HONG KONG—The Umbrella Movement is implementing some democracy of its own. Organizers are holding a referendum on Oct. 26 over whether the protesters should accept the government’s peace offering, made earlier this week: the creation of a platform for discussing political reform, and a public report on sentiment in Hong Kong. Accepting those proposals could mean winding down the nearly month-long occupation of major Hong Kong roads and intersections, which was triggered by China’s strict rules on how the semi-autonomous city could hold its first direct elections in 2017.
Some protesters and critics have questioned the wisdom, as well as democratic nature, of a movement where a group of young students are negotiating on behalf of all pro-democracy activists. Dissension at some of the protest sites, and among protesters calling for more extreme forms of civil disobedience, have started to crop up as the protests stretch on. Sunday’s poll may be the organizers’ attempt to provide a release valve for some of that tension.
It may not work. So far the poll will be limited to the main protest site at Admiralty.
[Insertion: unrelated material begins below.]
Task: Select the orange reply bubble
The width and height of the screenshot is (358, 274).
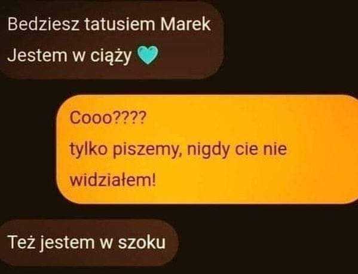Action: [207, 150]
The vote will be organized by Hong Kong University’s Public Opinion Program, which held an unofficial referendum on political reform in June that logged more than 780,000 votes. Protesters at the main protest site in Admiralty will be able to vote on their smartphones Sunday night by signing onto a Wifi signal called “Umbrella Plaza” with their identity card numbers.
Nor does a quick end to the occupation seem unlikely. In response to criticism from protesters, leaders of the student organizations as well as the group Occupy Central have been quick to caution that the poll, announced late last night, is not about whether to retreat. Alex Chow of the Hong Kong Federation of Students (HKFS) said: “The government always says that HKFS does not represent the people. The referendum will measure these opinions and show the government there is a real need to respond to us.” Student leader Joshua Wong said on his Facebook page that protester organizers “have no plans to ask people to stop occupying.” “Protesters can decide whether to leave with their feet,” Benny Tai of Occupy Central added. “We cannot force them to leave with the poll.”
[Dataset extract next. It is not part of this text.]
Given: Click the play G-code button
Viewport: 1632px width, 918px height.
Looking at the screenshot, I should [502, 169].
It’s uncertain whether Sunday’s poll will draw as many voters as the June vote. The number of protesters, which has ebbed and flowed over the past three weeks, has shrunk from tens of thousands during the first week to the low thousands and sometimes just a few hundred recently. And those in Mong Kok, a working class neighborhood across Victoria Harbor that has become home to some of the most determined activists, are unlikely to leave no matter what the poll says.